## PROBLEM TO SOLVE
Retype the records word for word, starting at the top and stopping after the line that contains "Looking at the screenshot, I should 287,880.". Leave the pictures out of your copy.

(Element and text position data)
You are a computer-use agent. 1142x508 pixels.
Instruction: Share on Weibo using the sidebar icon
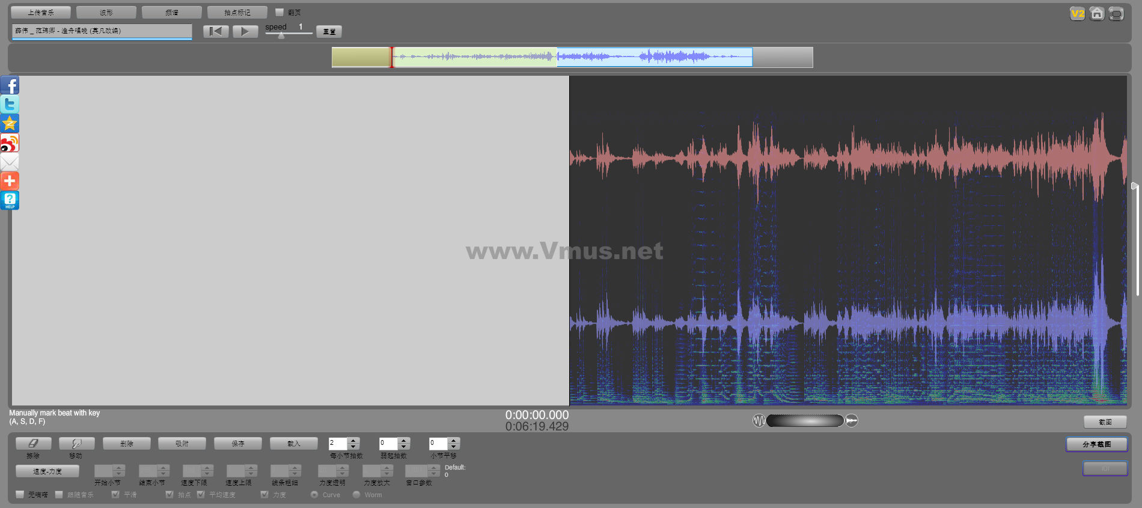(10, 143)
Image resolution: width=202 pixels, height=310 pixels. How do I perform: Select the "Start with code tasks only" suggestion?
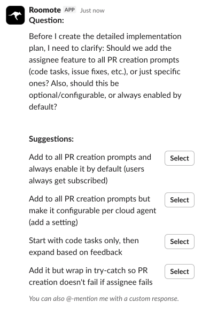(180, 242)
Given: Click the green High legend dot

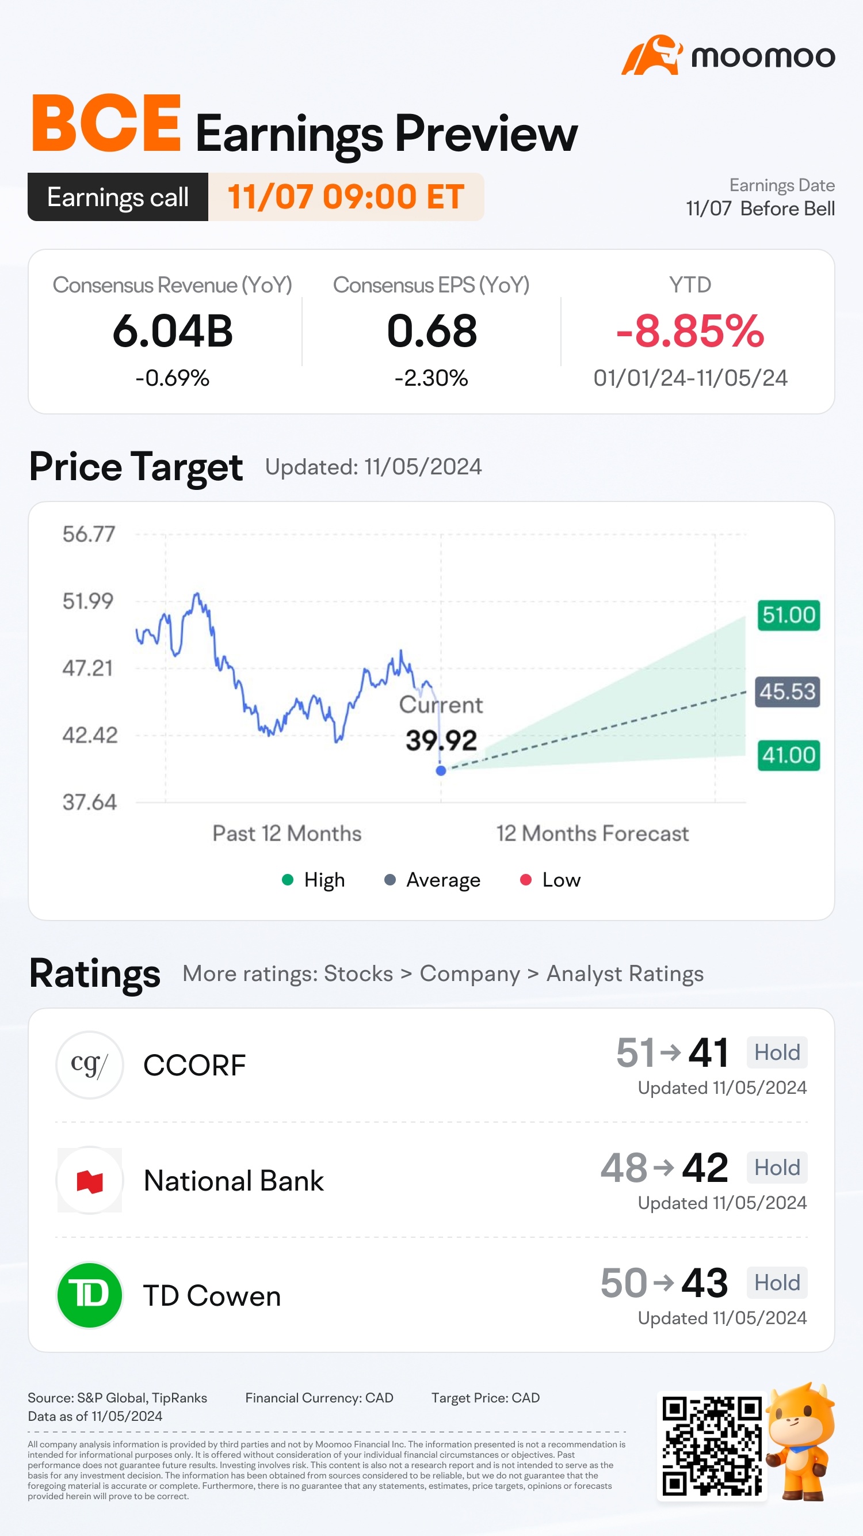Looking at the screenshot, I should 287,880.
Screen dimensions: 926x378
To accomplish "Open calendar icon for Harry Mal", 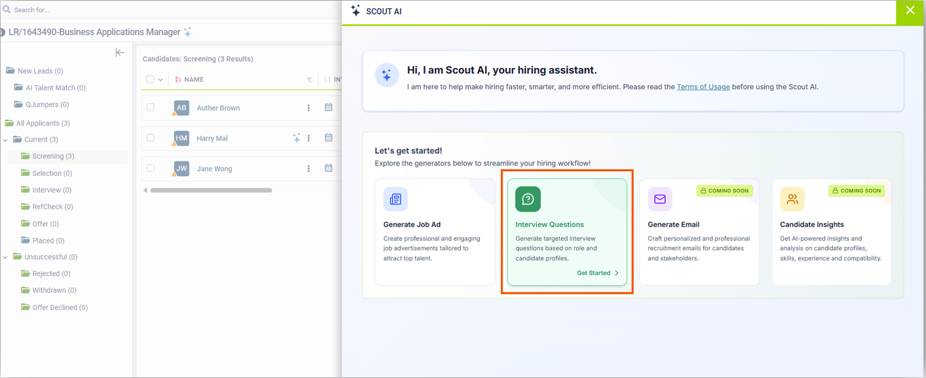I will [x=328, y=138].
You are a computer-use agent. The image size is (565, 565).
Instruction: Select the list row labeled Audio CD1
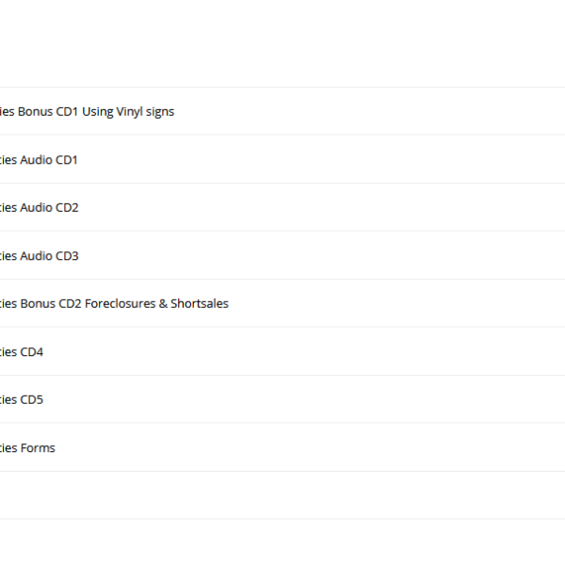click(283, 159)
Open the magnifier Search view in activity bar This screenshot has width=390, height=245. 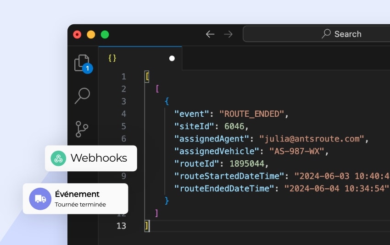[x=82, y=96]
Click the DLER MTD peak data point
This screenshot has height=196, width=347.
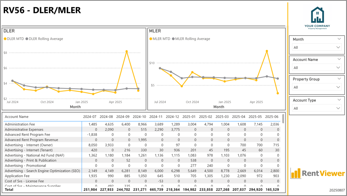(x=127, y=51)
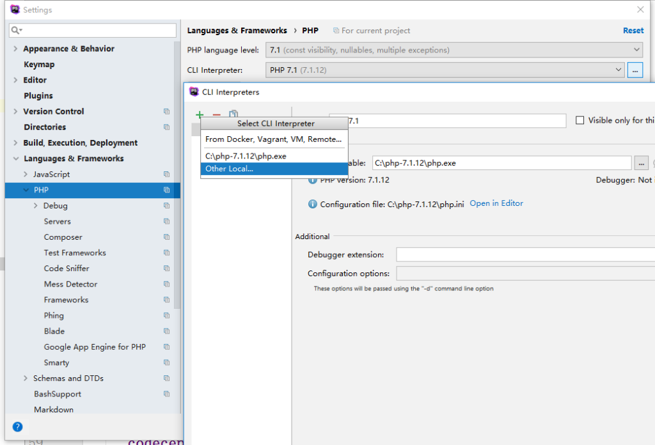Toggle Visible only for this project checkbox
Viewport: 655px width, 445px height.
(580, 120)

## OUTPUT BELOW
You are a computer-use agent. 1142x508 pixels.
Instruction: Share on Weibo using the sidebar icon
(10, 143)
Image resolution: width=202 pixels, height=310 pixels. How do I perform: Select the "Start with code tasks only" suggestion?
(180, 242)
Given: Click the green High legend dot

Looking at the screenshot, I should 287,880.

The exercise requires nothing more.